Limitations & Future Work¶
- The authors acknowledge that Progress-Bench primarily focuses on robotic manipulation tasks where progress is relatively clear and monotonic; in open-ended tasks, cyclic tasks, or scenarios with shifting goals, progress might not be describable by a single percentage.
- The training data for ProgressLM also consists of structurally similar manipulation tasks; migrating to web agents, code agents, or human activities may require new demonstration formats and progress notations.
- Experiments show that cross-view AFRR still increases, indicating the model is not yet perfectly calibrated between "conservative refusal" and "robust estimation."
- Future work could integrate progress scores into online control: e.g., using low progress growth to detect stalls, using high uncertainty to trigger re-planning, or using ProgressLM as a dense reward generator to assist RL.
Related Work & Insights¶
- vs. Task-specific Progress Regressors: Traditional methods usually train regression models in fixed tasks or environments, with generalization depending on the training distribution; this paper treats progress estimation as a general reasoning problem for VLMs, requiring only a single-frame observation.

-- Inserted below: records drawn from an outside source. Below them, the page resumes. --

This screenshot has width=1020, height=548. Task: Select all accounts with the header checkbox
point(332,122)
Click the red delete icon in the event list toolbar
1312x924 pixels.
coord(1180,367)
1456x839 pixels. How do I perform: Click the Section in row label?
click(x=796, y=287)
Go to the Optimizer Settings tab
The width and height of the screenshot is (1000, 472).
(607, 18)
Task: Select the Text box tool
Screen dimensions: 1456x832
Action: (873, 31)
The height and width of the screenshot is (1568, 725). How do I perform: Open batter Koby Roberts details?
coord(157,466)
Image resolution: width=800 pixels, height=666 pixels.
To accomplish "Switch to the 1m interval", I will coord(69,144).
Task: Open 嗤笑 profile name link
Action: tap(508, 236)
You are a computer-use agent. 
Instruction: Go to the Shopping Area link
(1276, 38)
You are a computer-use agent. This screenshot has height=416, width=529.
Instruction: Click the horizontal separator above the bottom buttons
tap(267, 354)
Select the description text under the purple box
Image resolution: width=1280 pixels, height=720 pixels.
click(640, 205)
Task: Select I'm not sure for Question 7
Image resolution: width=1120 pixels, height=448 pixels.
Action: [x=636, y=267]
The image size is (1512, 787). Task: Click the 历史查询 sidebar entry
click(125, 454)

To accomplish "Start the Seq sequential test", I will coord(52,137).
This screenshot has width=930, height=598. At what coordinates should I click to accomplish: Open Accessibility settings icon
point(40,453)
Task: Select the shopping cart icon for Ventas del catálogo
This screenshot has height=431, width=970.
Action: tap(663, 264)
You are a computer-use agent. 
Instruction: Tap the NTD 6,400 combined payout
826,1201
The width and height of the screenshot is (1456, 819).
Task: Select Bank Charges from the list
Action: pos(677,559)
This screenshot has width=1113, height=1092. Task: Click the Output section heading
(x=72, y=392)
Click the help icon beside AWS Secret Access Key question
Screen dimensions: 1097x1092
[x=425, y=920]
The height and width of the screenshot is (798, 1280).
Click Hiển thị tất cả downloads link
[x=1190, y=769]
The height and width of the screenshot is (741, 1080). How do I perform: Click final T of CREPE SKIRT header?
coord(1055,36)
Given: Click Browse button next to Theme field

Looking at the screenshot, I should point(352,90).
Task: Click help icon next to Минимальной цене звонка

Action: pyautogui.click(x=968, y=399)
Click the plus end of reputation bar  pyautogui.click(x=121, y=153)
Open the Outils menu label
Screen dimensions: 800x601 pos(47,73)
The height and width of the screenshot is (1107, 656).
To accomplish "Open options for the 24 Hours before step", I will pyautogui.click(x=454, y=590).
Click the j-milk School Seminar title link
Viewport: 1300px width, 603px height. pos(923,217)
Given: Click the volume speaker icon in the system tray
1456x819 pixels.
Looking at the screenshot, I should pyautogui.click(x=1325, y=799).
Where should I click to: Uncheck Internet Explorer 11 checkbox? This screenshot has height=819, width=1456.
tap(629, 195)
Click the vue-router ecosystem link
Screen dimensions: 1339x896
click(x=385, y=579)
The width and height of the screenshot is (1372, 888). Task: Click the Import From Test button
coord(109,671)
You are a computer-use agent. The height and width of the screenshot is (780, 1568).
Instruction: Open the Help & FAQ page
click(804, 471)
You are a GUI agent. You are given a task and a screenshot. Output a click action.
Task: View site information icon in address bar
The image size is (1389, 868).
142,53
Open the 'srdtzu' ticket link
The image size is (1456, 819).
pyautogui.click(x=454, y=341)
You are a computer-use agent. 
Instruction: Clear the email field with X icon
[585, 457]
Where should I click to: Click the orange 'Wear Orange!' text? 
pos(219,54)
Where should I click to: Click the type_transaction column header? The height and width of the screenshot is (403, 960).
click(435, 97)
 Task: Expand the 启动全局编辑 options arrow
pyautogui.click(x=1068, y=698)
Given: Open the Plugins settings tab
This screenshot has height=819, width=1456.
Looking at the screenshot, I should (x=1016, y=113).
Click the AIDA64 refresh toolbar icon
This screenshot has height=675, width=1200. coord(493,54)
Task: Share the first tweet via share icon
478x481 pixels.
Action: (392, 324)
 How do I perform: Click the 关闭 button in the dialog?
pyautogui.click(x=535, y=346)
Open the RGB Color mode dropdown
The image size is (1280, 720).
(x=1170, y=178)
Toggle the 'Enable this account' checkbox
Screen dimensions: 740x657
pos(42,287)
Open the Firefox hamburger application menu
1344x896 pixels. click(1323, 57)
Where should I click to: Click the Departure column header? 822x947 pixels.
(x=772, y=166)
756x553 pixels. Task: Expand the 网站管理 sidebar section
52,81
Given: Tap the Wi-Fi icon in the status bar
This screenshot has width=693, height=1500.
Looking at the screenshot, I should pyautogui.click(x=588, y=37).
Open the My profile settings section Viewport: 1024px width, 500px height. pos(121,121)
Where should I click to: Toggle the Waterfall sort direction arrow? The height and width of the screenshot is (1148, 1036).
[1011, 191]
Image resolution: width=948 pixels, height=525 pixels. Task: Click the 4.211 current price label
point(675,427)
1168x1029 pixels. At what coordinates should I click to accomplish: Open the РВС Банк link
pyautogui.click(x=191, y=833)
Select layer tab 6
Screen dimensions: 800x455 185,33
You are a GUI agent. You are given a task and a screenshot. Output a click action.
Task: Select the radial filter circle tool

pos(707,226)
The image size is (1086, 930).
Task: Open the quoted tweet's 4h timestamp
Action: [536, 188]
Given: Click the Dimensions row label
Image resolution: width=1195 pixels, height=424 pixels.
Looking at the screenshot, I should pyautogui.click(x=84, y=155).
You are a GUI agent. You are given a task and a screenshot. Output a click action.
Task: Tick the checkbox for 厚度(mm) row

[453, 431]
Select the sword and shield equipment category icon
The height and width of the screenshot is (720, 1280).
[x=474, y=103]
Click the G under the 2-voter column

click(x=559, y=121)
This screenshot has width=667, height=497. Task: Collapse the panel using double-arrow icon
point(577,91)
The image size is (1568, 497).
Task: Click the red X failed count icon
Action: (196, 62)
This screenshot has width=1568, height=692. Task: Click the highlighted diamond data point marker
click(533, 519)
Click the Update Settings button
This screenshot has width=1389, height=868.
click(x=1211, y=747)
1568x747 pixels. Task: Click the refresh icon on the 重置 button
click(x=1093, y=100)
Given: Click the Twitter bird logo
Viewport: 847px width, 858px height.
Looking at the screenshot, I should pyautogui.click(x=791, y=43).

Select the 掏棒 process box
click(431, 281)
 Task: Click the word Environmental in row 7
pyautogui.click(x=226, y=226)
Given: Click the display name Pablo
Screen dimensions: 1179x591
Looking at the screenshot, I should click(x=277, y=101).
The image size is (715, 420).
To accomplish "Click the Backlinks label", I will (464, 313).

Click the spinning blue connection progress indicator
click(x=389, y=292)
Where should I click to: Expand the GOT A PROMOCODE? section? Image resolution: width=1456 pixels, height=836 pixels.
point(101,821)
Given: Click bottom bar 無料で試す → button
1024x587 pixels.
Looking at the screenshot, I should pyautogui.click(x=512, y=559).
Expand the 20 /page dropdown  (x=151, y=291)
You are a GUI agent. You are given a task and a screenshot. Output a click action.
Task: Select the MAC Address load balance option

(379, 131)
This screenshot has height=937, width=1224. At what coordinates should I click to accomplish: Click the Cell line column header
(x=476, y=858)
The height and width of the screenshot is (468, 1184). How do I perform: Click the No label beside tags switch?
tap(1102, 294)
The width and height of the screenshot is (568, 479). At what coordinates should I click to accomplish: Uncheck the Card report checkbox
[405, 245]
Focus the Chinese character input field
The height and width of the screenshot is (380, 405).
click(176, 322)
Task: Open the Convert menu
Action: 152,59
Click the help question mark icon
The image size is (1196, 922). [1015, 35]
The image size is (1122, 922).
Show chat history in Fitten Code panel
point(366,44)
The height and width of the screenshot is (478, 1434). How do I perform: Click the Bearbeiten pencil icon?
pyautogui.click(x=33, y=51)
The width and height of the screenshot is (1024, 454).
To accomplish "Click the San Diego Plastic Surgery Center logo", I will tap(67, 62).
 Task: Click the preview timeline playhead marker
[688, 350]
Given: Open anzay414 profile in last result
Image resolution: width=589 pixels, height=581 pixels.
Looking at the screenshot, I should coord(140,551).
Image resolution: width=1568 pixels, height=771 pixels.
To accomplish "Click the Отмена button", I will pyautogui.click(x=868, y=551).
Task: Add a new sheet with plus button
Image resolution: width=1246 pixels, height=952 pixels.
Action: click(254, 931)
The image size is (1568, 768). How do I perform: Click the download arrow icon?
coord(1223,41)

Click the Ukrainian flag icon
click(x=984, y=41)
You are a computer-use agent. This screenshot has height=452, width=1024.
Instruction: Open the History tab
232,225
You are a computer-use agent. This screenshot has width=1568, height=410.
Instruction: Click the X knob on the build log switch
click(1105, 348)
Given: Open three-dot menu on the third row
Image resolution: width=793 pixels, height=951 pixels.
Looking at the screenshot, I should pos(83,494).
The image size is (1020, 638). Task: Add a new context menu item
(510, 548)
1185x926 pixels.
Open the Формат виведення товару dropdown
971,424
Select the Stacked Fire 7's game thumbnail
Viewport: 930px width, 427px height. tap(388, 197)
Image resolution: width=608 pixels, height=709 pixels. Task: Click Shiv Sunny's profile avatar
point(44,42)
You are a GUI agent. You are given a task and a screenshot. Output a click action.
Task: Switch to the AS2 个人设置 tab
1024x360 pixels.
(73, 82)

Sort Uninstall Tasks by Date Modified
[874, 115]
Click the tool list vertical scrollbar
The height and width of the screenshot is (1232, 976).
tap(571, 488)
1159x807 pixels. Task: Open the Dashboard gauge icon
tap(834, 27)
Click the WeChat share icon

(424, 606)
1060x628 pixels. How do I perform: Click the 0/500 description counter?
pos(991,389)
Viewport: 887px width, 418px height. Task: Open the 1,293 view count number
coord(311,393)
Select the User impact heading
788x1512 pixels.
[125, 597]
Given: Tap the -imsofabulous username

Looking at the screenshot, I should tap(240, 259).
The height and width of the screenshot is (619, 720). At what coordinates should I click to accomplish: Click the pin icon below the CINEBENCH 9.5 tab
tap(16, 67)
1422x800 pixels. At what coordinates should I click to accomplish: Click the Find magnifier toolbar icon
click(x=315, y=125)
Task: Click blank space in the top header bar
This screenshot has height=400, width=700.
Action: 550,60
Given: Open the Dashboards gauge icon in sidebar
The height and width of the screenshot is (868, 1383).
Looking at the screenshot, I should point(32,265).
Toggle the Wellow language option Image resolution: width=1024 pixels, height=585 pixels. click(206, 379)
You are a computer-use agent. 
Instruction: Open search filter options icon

- vs. Trajectory Re-ranking / Pairwise Comparison: These methods obtain estimates indirectly by re-ranking frames or comparing relative progress, depending on full trajectory context; ProgressLM infers absolute progress from demonstrations and single frames, making it more suitable for online monitoring.
- vs. Inference-time CoT Prompting: Training-free prompts can make models explicitly state reference steps, but gains are unstable; the results here remind us that complex reasoning formats require training and reward binding, otherwise they are just "formatted explanations."
- Insight: For agent evaluation, a "task progress benchmark" could be designed similarly: given a goal, history trajectory, and current state, have the model judge completion, next bottleneck, and whether it is unanswerable.
Rating¶
- Novelty: ⭐⭐⭐⭐☆ Defines progress estimation as a structured reasoning capability for VLMs and builds a three-axis benchmark with a clear problem setting.
- Experimental Thoroughness: ⭐⭐⭐⭐⭐ Covers 14 VLMs, same/cross-view, text/visual demonstrations, unanswerable samples, and 3B/7B training scaling, providing solid evidence.
- Writing Quality: ⭐⭐⭐⭐☆ Clear storyline with information-dense tables; some large tables require readers to synthesize macro conclusions.
- Value: ⭐⭐⭐⭐⭐ Provides direct inspiration for embodied AI, long-horizon agent monitoring, and RL reward shaping.